Not to beat longer on the question than it perhaps deserves, but the
"workaround"  using missing(...) seems wrong in principle.  Requires a
digression on the history of "..."; sorry about that.

The essential meaning of "..."  is that, if it's a formal argument to a
function, f, and in the body of f there is a call, say, g(...), then the
effect is equivalent to calling g with all the arguments that match
"..." (with arguments evaluated in the right environment of course).
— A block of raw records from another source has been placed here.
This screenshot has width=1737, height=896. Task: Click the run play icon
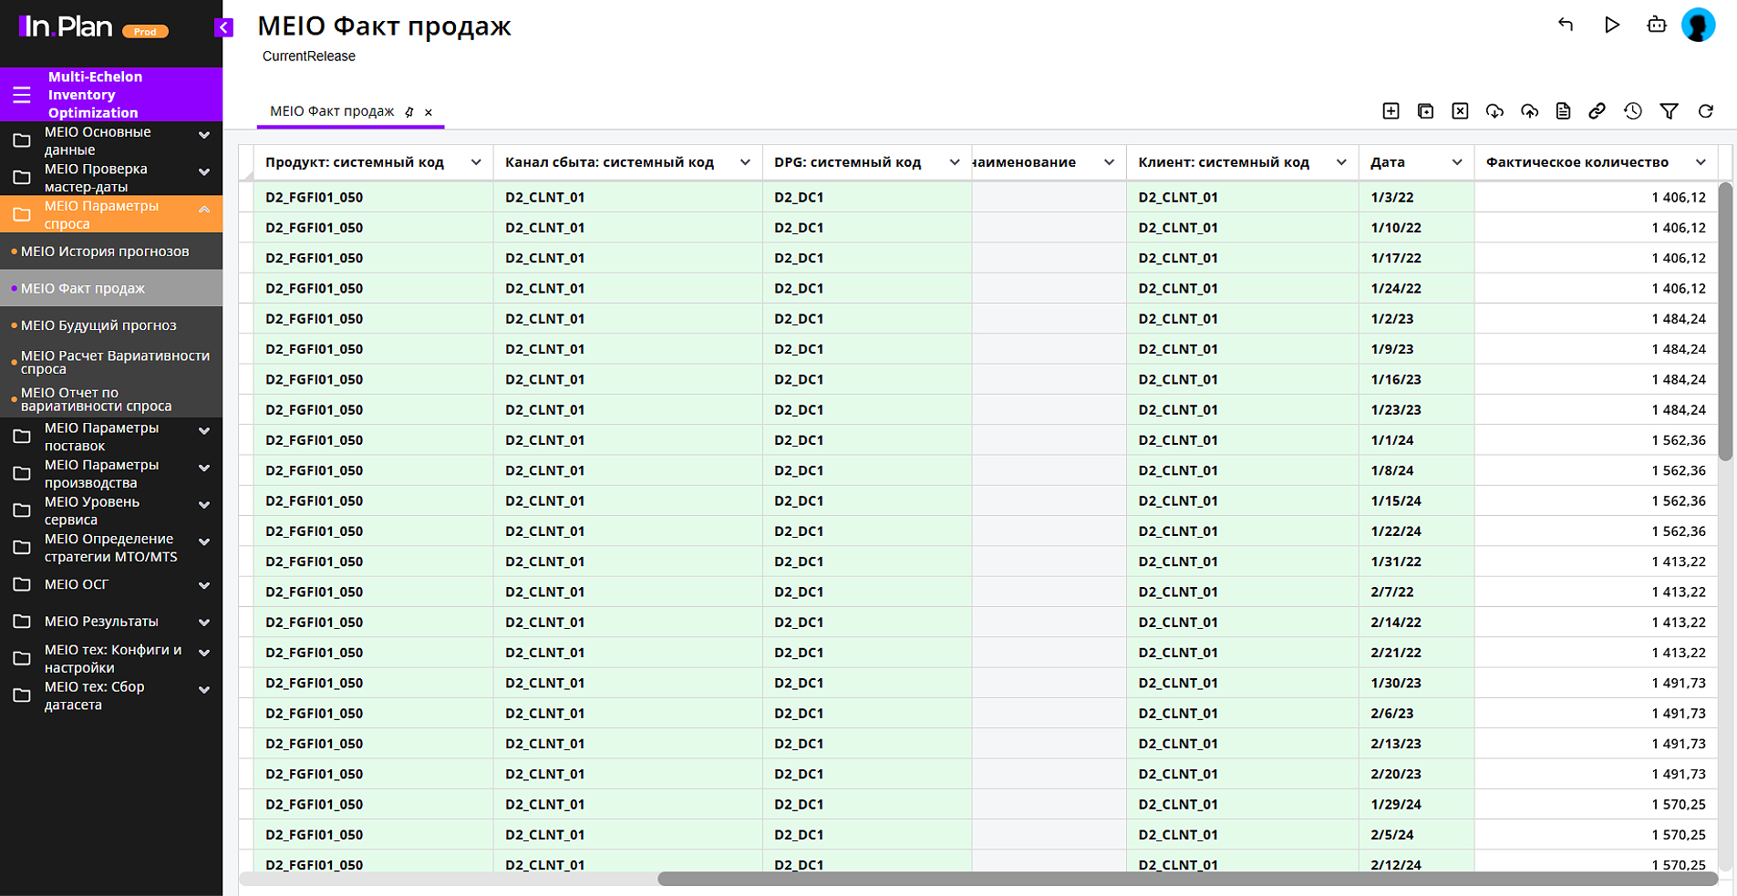coord(1611,25)
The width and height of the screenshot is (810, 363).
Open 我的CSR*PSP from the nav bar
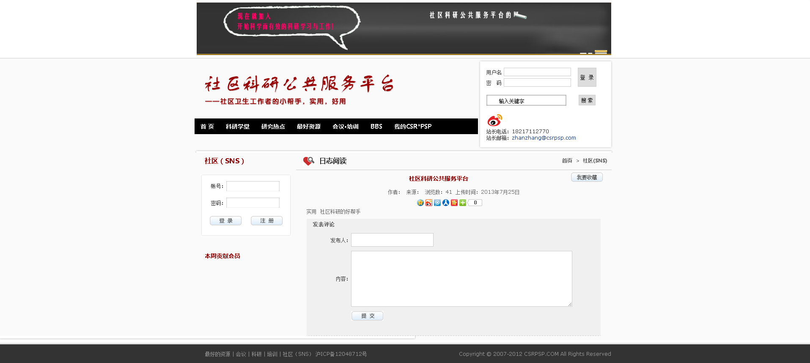coord(412,127)
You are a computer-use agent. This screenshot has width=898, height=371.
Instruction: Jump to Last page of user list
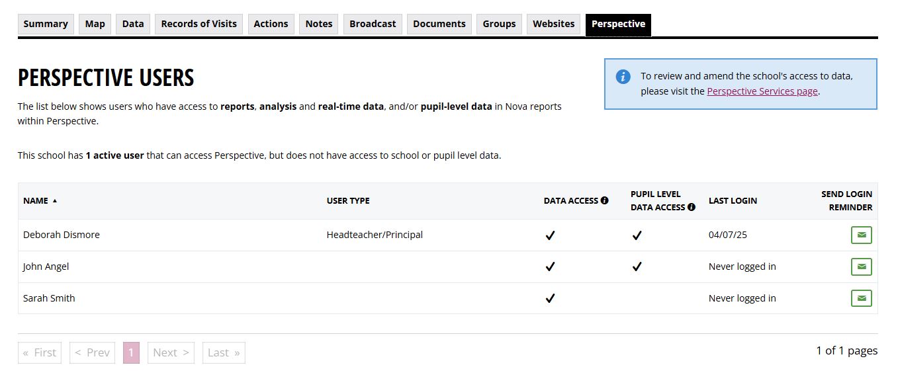pyautogui.click(x=224, y=352)
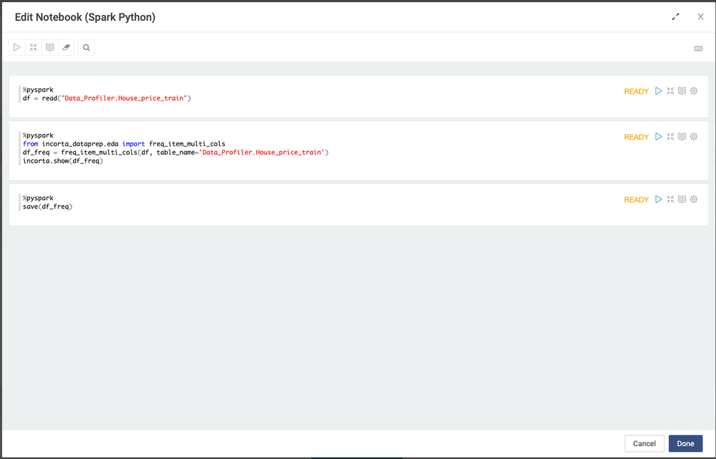This screenshot has height=459, width=716.
Task: Open settings gear of the save(df_freq) paragraph
Action: (694, 199)
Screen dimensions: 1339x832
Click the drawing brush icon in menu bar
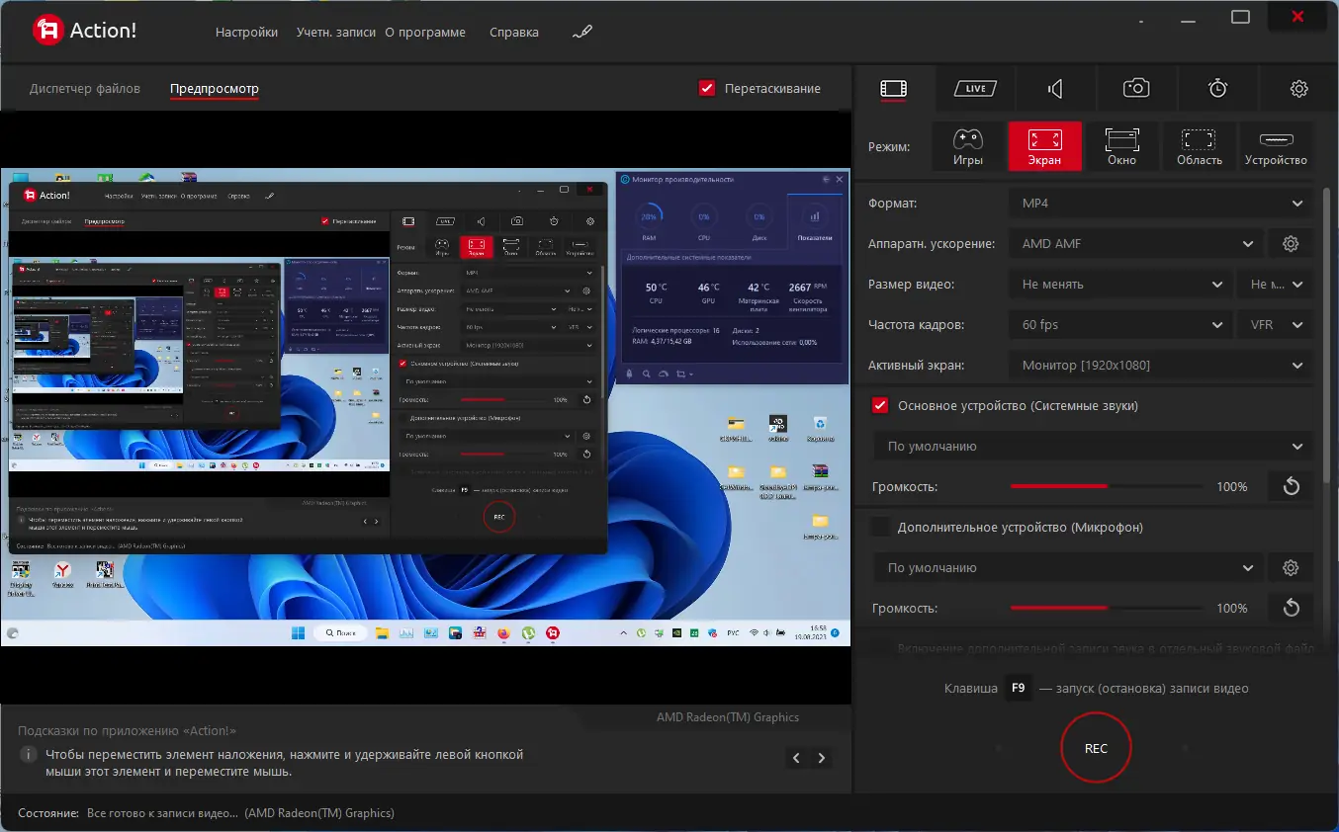582,32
This has always been a rather dicey bit of the language, since it is
much less object-based than any other concept in the basic semantics. 
In trying to elaborate the model somewhat, we came up with the notion
that "..." was roughly like having objects ..1, ..2, etc. in the local
frame, up to n where n == length(list(...)).   The evaluator then
roughly turns g(...) into g(<name1>=..1, ....) with the appropriate
names taken from the call to f.

As a semantic model, this is not great, but the mechanism is pretty
clearly useful in practice.  (And I have to say that none of the
versions I know of the same mechanism in other languages, developed in
parallel with our floundering around, impress me as better in terms of
combined usefulness and clarity.)

But it leads to some tricky situations if one interprets "..." as an
ordinary variable.

For example, missing(...) doesn't work if interpreted according to the
semantics for "...".  For example:

  f <- function(x, ...) { if(missing(...)) x else ## something or
other..}

f(1)

should be equivalent to { if(missing())... 

f(1,2, 3)

should be equivalent to { if(missing(..1, ..2))....

neither of which should be legal.  

So, missing(...) seems a questionable expression in any context.